Biomedical data analysis system to fight diseases
Previously, I was able to be involved in the genomic characterization of several tumor types from The Cancer Genome Atlas (TCGA). This unique experience laid the foundation for the Glioma Longitudinal AnalySiS (GLASS) consortium, a multi-institutional effort composed of more than 34 academic hospitals, universities, and research institutes from 12 countries, aiming to comprehensively characterize the evolutionary profiles from analysis of primary and matched recurrent glioma tumor samples from a large cohort in each of the three major glioma molecular subtypes that were recently updated in the World Health Organization (WHO) classification.
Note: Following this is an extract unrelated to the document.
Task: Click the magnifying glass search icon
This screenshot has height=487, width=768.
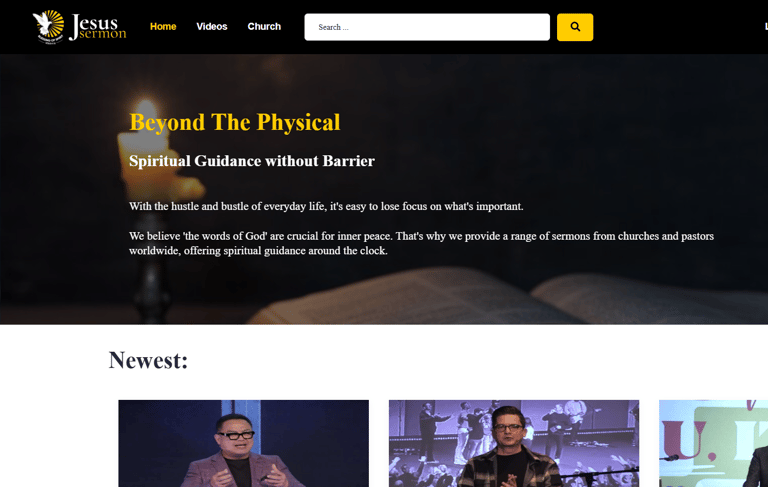Action: tap(575, 27)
I am a founding member of the consortium in the data analysis committee.
Machine learning applications in understanding diseases
I discovered the first pan-cancer invasion-associated gene signature that was coordinately over-expressed in a subset of patients from different cancer types, but only when a particular stage specific to each tumor type was exceeded. This pan-cancer signature represents a key “bioinformatic hallmark of cancer invasion”, and it was used in a nearly identical form as one of the core signatures in the best-performing computational model for breast cancer prognosis in the Sage Bionetworks–DREAM Breast Cancer Prognosis Challenge. Since my previous discovery, many independent research results (mostly from analyzing bulk microarray data profiled from xenografts with fibroblast-specific markers) have been referring to a particular type of cancer-associated fibroblasts associated with invasiveness, metastasis and resistance to therapy, present in nearly identical form over many individual types of solid cancer (i.e. breast, ovarian, colon, pancreatic cancers). This multi-cancer signature also served as biomarkers in individual cancer types in some studies, highly associated with clinical outcomes; however, their cellular origin, and precise underlying mechanisms are elusive. We will tackle the ten-year-old question, which will provide additional testable hypotheses for better understanding interactions with cancer cells and infiltrating cells and developing invasiveness-inhibiting therapeutics applicable to multiple cancer types.